Tonight, a few varied links from around the blogging world, which only serve to remind me that I need to reconstitute my shattered blogroll:
Via Chad Orzel I read this note from Preposterous Universe on publication of clinical trial data, and on the general problem of what to do with negative results. I know that there have been attempts to start journals in chemistry to allow an outlet for these, but I don't think that any of them have worked out.
Meanwhile, over at DB's MedRants, he has a good piece on drug reimportation from a practicing physician's point of view:
"The Canadian "solution" makes for good politics, but bad policy. This "solution" is destined to fail. We need higher level thinking to better understand pharmaceutical costs and our resultant expenditures. The "wonder drugs" are not created by spontaneous combustion. They result from expensive research.
Physicians need to understand newer drugs very well. We need to understand when an expensive drug is a better alternative, and when a cheaper generic works as well. We need the NIH (and associated Institutes) to sponsor important drug studies. Relying on the pharmaceutical industry to fund drug studies seems cost effective in the short run, but from a long term perspective, such studies are rarely designed to answer the important cost questions."

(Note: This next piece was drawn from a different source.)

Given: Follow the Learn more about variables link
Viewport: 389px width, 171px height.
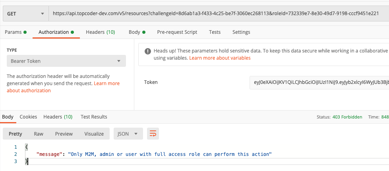Looking at the screenshot, I should (220, 58).
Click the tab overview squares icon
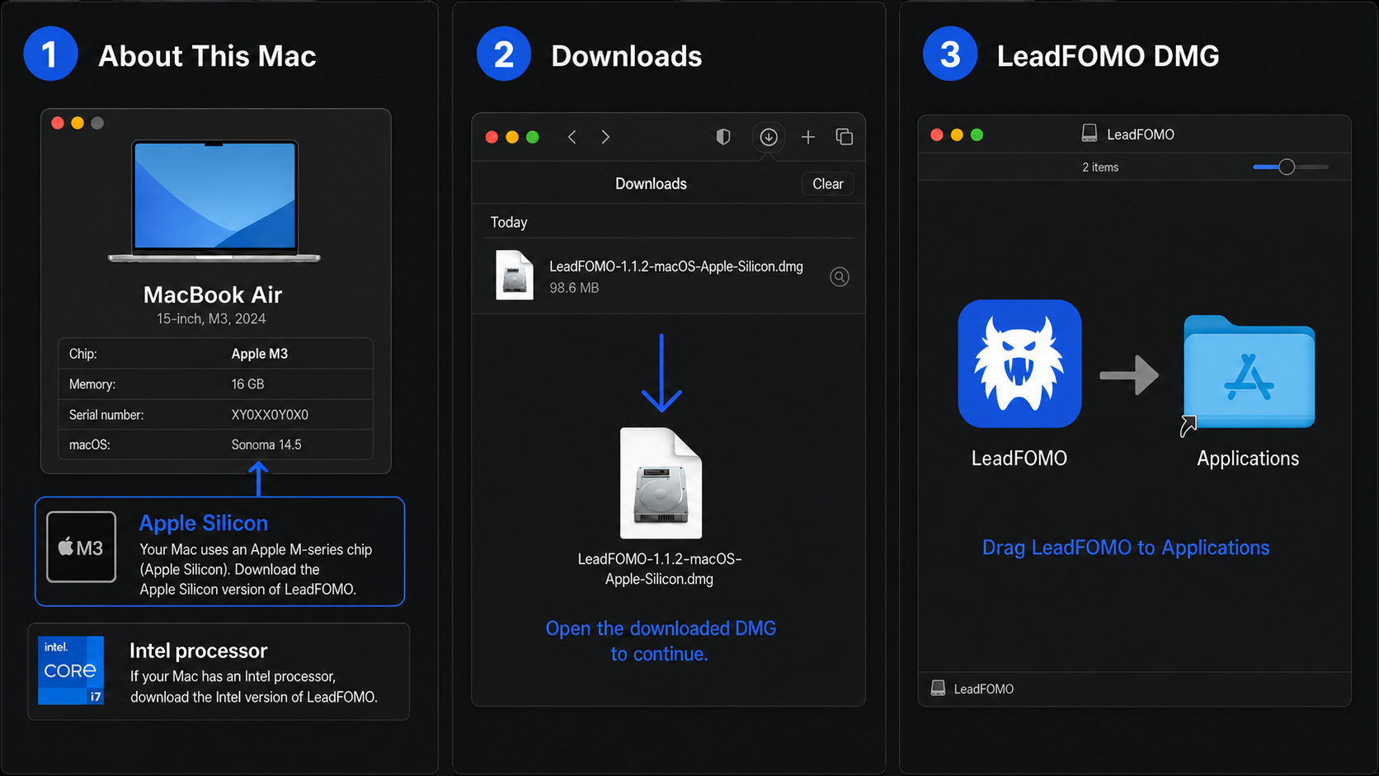The width and height of the screenshot is (1379, 776). (845, 137)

Readers will recall my attempts to warn Imclone shareholders of the risks of holding their stock at its current levels. Over at the Motley Fool, another attempt is made:
"But the thing that gets me about ImClone is that the company is valued as though Erbitux has already been a smashing success, as if it has already received approval for other therapies currently in trial such as earlier-stage colorectal cancers and head and neck cancers, extending its on-label marketing reach. At an enterprise value of $4.1 billion, ImClone has grossly improved both its operating and financial positions from the days of scorn and scandal when Sam Waksal ran the show. Even if the annual domestic sales for Erbitux hit the $1 billion mark -- blockbuster status, if you will -- ImClone garners only 39% of that amount, or $390 million. That's revenues, and yet the company's stock is priced 10 times that high today."
All true. But good luck getting those points across - it's like trying to reason with house cats. Turning from those to dogs, the world's most famous combination dog-breeding inorganic chemist has this to say about writing review articles covering the chemical literature:
"Why I do them I don't know. They're exhausting, I get no real feeling of satisfaction out of them, the remuneration doesn't begin to repay the effort involved and while the reader may appreciate the compliation of the state of the art, no credit accrues to the author. I suppose that since publications on original research are frowned on by my company, I do reviews to pad my resume. People can't read, but they can count."
True again. We have an easier time publishing original research, but only after the project is either ascending into the heavens of the market (which doesn't happen often enough, I can tell you) or is a complete dead letter. "The only thing we can do with that," we say, poking at the remains, "is to publish it."